Objectif indiqué 1: Selon l'extrait sur le colosse de Memnon, sous quel autre nom Memnon était-il connu ?
Objectif indiqué 2: Poursuivez le texte sur Balbilla et le colosse de Memnon à partir de sa dernière phrase.

**** Extrait fourni ****

Une statue aussi merveilleuse ne pouvait manquer de produire une sensation profonde sur les illustres visiteurs. Cependant, il semble que ce soit, surtout, l’impératrice et Balbilla qui en aient été impressionnées le plus, car ces dames paraissent avoir fait du colosse le but préféré de leurs promenades. À chaque visite, Balbilla, donnant un libre essor à sa verve poétique, faisait toujours graver sur la statue une pièce de vers dont l’une nous apprend que Memnon était aussi connu sous le nom de Phamenoth[1] !

« La pierre ayant rendu un son, moi Balbilla j’ai entendu la voix divine de Memnon ou Phamenoth. J’accompagnais cette aimable reine Sabine. Le soleil tenait le cours de la première heure, la quinzième année de l’empereur Adrien, Athir était à son vingt-quatrième jour[2]. »

**** Segment de données ****

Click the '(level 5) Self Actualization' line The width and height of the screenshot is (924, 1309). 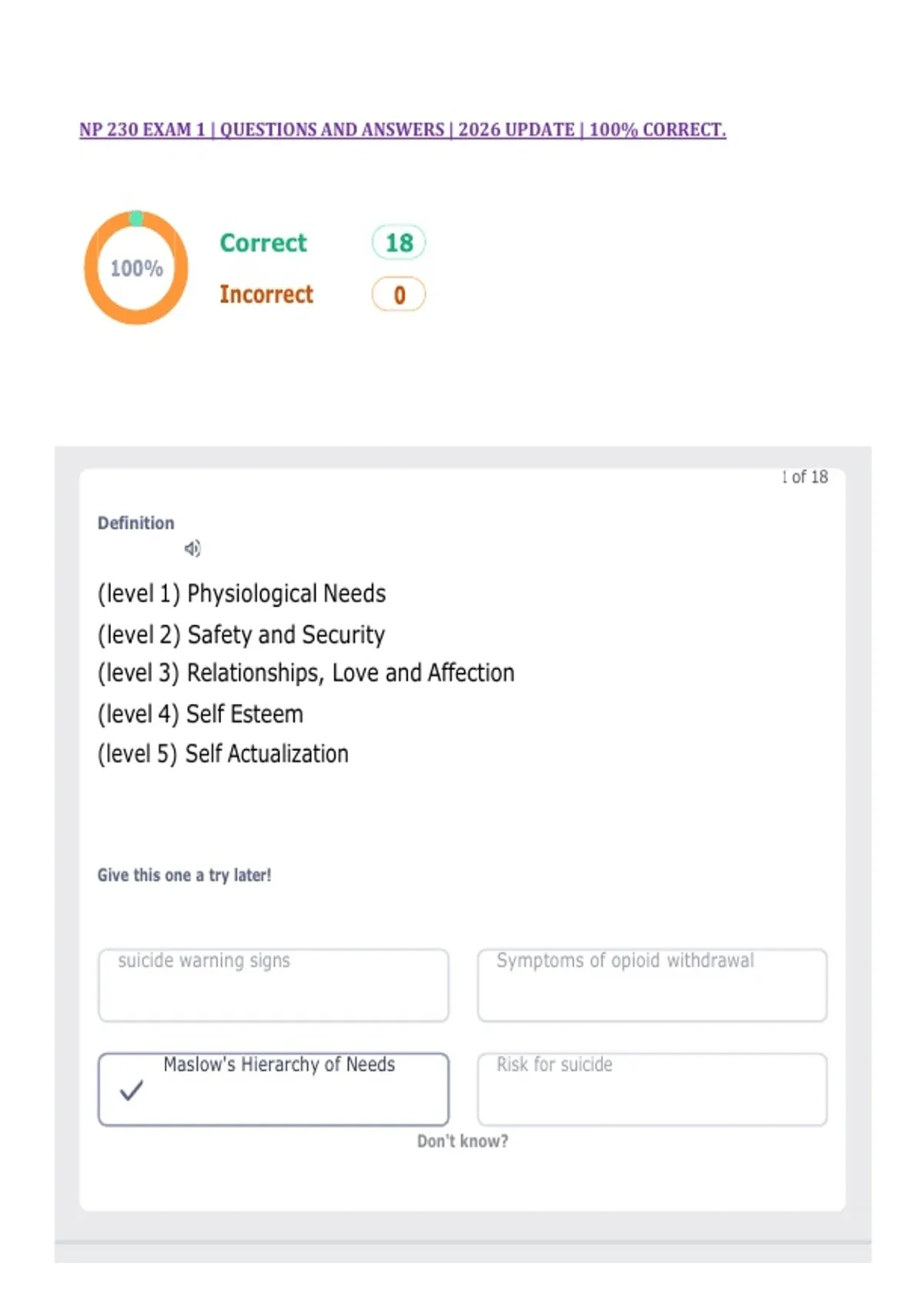click(x=223, y=754)
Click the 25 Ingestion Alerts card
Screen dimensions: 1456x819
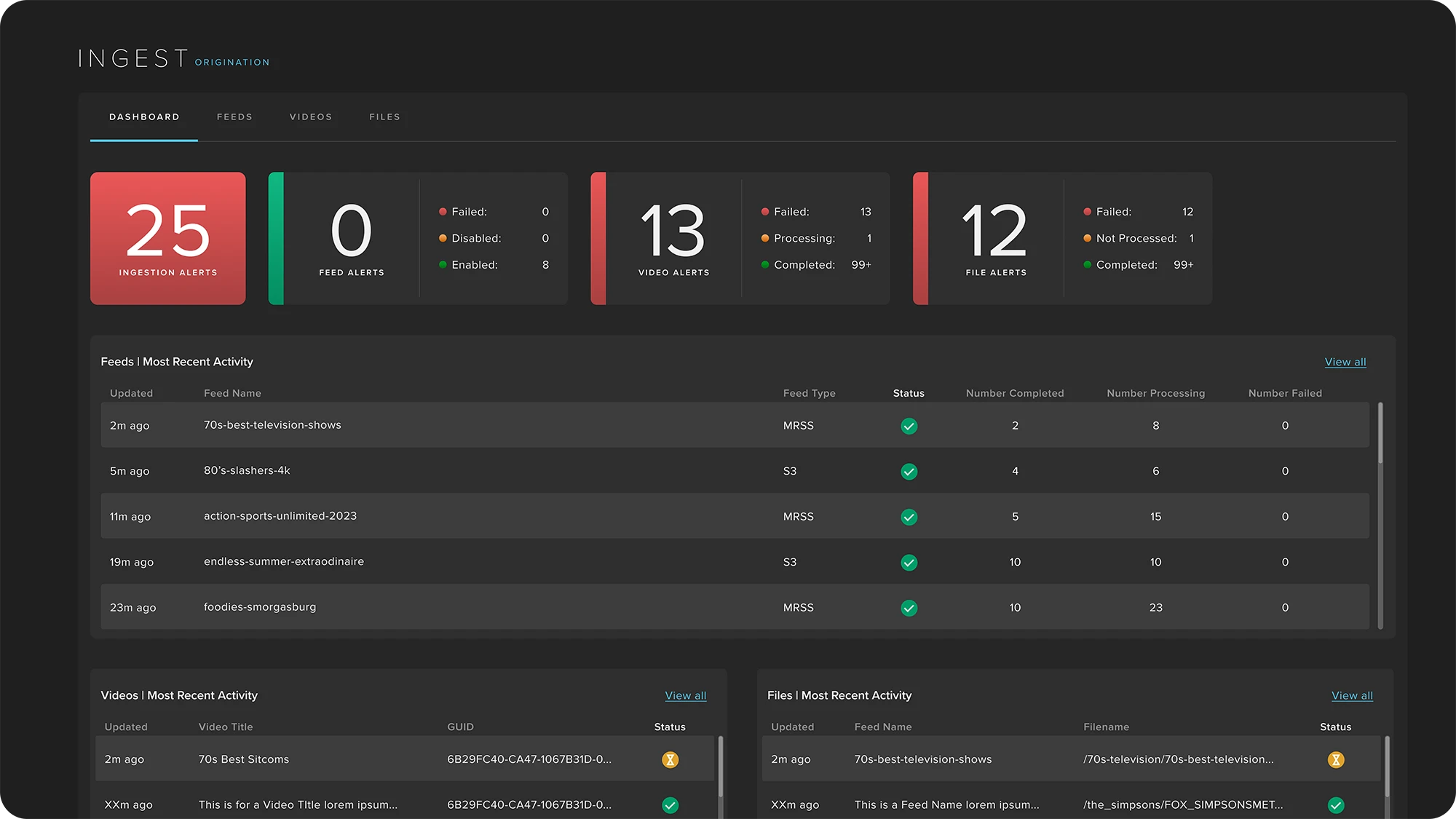168,238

****

Bonne réponse 1: Phamenoth.

Bonne réponse 2:
Avant de quitter Thèbes, Sabine qui, décidément, paraît s’être tout à fait réconciliée avec Memnon, voulant laisser sur la statue un témoignage d’admiration, fit graver, en très beaux caractères, son nom sur la jambe gauche.

« Sabine Auguste, femme de l’empereur César Auguste, a entendu deux fois Memnon, pendant la première heure. »

Le séjour d’Adrien à Thèbes donna lieu à de nombreuses fêtes, à de grandes réjouissances ; des médailles commémoratives furent frappées à cette occasion et, de même qu’à Smyrne

  1. D’après Pausanias, liv. 1, chap. XLII, les Thébains, l’appelaient Phamenophis.
  2. Le 20 novembre de l’an 130.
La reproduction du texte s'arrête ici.